**Your instructions**
From the records below, extract only the lines running from the line with "The height and width of the screenshot is (840, 1423)." to the line with "Screen dimensions: 588x716", both lines included, reproducing them exactly.
[Records for this exercise Boundary: Start]
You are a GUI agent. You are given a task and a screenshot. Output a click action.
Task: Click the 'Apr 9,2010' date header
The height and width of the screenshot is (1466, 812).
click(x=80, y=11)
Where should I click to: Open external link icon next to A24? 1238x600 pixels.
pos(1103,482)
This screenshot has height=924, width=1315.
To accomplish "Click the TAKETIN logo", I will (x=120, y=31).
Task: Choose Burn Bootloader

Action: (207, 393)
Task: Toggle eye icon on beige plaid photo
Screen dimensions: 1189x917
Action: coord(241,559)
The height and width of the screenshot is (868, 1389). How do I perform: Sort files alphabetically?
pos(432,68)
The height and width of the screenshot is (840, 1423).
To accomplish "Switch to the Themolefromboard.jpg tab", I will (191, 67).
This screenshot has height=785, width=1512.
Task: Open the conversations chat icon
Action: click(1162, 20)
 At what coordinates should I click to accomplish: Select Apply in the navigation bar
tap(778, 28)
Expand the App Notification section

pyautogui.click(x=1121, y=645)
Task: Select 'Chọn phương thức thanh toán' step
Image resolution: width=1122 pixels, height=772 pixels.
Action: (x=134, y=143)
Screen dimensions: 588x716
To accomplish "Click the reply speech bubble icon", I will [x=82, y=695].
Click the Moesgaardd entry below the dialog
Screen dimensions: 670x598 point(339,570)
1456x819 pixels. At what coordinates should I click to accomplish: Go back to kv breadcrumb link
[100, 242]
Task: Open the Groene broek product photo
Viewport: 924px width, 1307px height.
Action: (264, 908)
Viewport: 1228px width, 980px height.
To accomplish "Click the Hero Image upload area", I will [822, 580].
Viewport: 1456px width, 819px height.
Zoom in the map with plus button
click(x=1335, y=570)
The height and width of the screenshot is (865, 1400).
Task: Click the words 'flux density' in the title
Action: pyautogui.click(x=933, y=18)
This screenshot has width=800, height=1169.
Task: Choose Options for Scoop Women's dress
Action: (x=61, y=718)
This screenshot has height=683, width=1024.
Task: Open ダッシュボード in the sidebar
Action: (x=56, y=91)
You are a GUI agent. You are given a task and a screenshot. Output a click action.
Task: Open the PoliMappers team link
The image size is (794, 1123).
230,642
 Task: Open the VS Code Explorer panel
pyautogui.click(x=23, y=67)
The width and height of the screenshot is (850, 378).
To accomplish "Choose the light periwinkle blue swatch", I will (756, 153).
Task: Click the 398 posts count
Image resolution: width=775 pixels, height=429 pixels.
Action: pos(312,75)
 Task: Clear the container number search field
[Records for this exercise Boundary: End]
**Your response**
The height and width of the screenshot is (840, 1423).
To accomplish "Switch to the Themolefromboard.jpg tab", I will (191, 67).
This screenshot has height=785, width=1512.
Task: Open the conversations chat icon
Action: click(1162, 20)
 At what coordinates should I click to accomplish: Select Apply in the navigation bar
tap(778, 28)
Expand the App Notification section

pyautogui.click(x=1121, y=645)
Task: Select 'Chọn phương thức thanh toán' step
Image resolution: width=1122 pixels, height=772 pixels.
Action: (x=134, y=143)
Screen dimensions: 588x716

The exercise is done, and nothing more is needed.